Kombinationsangebote im Pressemarkt
Schon lange gibt es, gerade im Bereich der Publikumszeitschriften, die Idee, dem Käufer einer Zeitschrift gegenüber den traditionellen Text- und Bildinhalten etwas Neues in Form einer gekoppelten Ware, die nicht unbedingt selbst Verlagserzeugnis ist, anzubieten. Der Käufer erhält damit einen Mehrwert. Beispiele sind etwa eine Videokassette mit Aufnahmen einer Modenschau, eine CD-ROM mit Computerprogrammen, vor allem Testversionen und Freeware, ein Kochlöffel, Warenproben usw.

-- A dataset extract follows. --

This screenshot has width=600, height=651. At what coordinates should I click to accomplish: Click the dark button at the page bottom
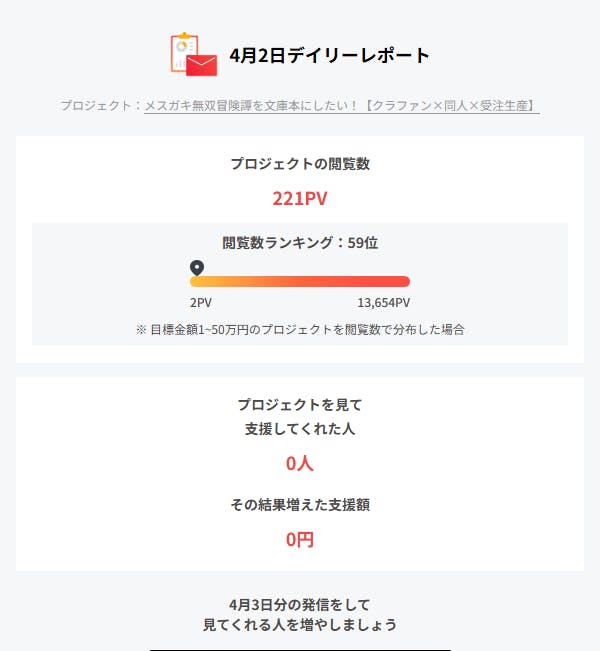coord(300,648)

Zu derartigen Koppelungs- bzw. Kombinationsangeboten hat sich eine Rechtsprechung herausgebildet, die derartige Kombinationsangebote in der Regel als unzulässig ansah und nur tolerierte, wenn das kombinierte Produkt selbst den Charakter eines Verlagserzeugnisses hatte bzw. auch bei ihm insoweit der Informationsinhalt überwog, dass es als redaktionelle Fortsetzung des Hefts erschien. Diese Rechtsprechung ist heute allerdings veraltet, da sich die Rechtsgrundlagen, auf die sie sich stützt, grundlegend geändert haben. Zu der Zeit, als sich diese Rechtsprechung entwickelte, galt noch das mehr oder weniger absolute Zugabeverbot der Zugabeverordnung. Ferner sah § 15 GWB a.F. noch keine mit § 15 Abs. 1 Satz 2 GWB n. F. vergleichbare Vorschrift vor, nach der zu (preisbindungsfähigen) Zeitungen und Zeitschriften auch sog. "kombinierte Produkte" zählen, "bei denen eine Zeitung oder Zeitschrift im Vordergrund steht".